Google has been bringing down the hammer on spammy websites quite a bit recently with more specific penalties for sites that aren’t following guidelines. There have been several high-profile cases such as the Rap Genius penalty, and several attacks on entire spammy industries. But, if you are responsible for sites with spammy habits, a single manual action can hurt more than just one site.
It has been suggested that Google may look at your other sites when they issue manual actions, and Matt Cutts has all but confirmed that happens at least some of the time.
Marie Haynes reached out to Cutts for help dealing with a spammy client, and his responses make it clear that the client appears to be linked to “several” spammy sites. Over the course of three tweets, Cutts makes it obvious that he has checked out many of the spammer’s sites, not just the one who has received a manual action, and he even tells one way Google can tell the sites are associated.
@Marie_Haynes e.g. notice that http://t.co/7wcwQVKaH1 has the same address and the same company registration number.
— Matt Cutts (@mattcutts) March 7, 2014
@Marie_Haynes and make sure to press your client about exactly how many "quick case" sites they own, because it appears to be several.

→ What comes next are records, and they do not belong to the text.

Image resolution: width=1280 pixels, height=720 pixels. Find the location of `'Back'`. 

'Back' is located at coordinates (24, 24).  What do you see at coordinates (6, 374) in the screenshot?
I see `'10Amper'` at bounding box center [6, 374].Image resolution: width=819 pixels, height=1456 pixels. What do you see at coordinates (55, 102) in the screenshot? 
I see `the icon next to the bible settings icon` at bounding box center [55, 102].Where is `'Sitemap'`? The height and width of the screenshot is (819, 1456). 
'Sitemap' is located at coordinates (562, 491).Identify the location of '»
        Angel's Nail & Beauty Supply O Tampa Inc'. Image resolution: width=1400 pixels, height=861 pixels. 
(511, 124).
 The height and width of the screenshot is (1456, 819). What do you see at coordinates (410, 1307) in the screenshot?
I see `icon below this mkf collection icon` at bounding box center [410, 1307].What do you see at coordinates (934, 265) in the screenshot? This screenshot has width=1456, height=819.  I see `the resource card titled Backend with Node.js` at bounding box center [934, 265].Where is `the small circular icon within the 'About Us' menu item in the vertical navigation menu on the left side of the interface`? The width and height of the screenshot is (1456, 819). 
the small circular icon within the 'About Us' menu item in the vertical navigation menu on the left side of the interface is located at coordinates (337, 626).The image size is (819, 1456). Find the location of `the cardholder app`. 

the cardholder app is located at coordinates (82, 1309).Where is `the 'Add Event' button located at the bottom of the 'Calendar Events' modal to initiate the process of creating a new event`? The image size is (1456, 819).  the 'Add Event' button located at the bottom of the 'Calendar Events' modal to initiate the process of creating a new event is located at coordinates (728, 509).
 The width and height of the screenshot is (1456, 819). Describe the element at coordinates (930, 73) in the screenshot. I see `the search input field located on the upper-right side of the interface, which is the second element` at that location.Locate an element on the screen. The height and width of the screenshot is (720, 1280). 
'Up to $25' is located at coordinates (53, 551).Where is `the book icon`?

— Matt Cutts (@mattcutts) March 7, 2014
@Marie_Haynes so I worry that you haven't truly gotten through to your client, who shows signs of long-standing, mass, deliberate spam 🙁
— Matt Cutts (@mattcutts) March 7, 2014
Of course, Google probably doesn’t review every site penalized webmasters operate, but it shows they definitely do when the situation calls for it. If your spammy efforts are caught on one site, chances are you are making the same mistakes on almost every site you operate and they are all susceptible to being penalized. In the case of this client, it seems playing against the rules has created a pretty serious web of trouble.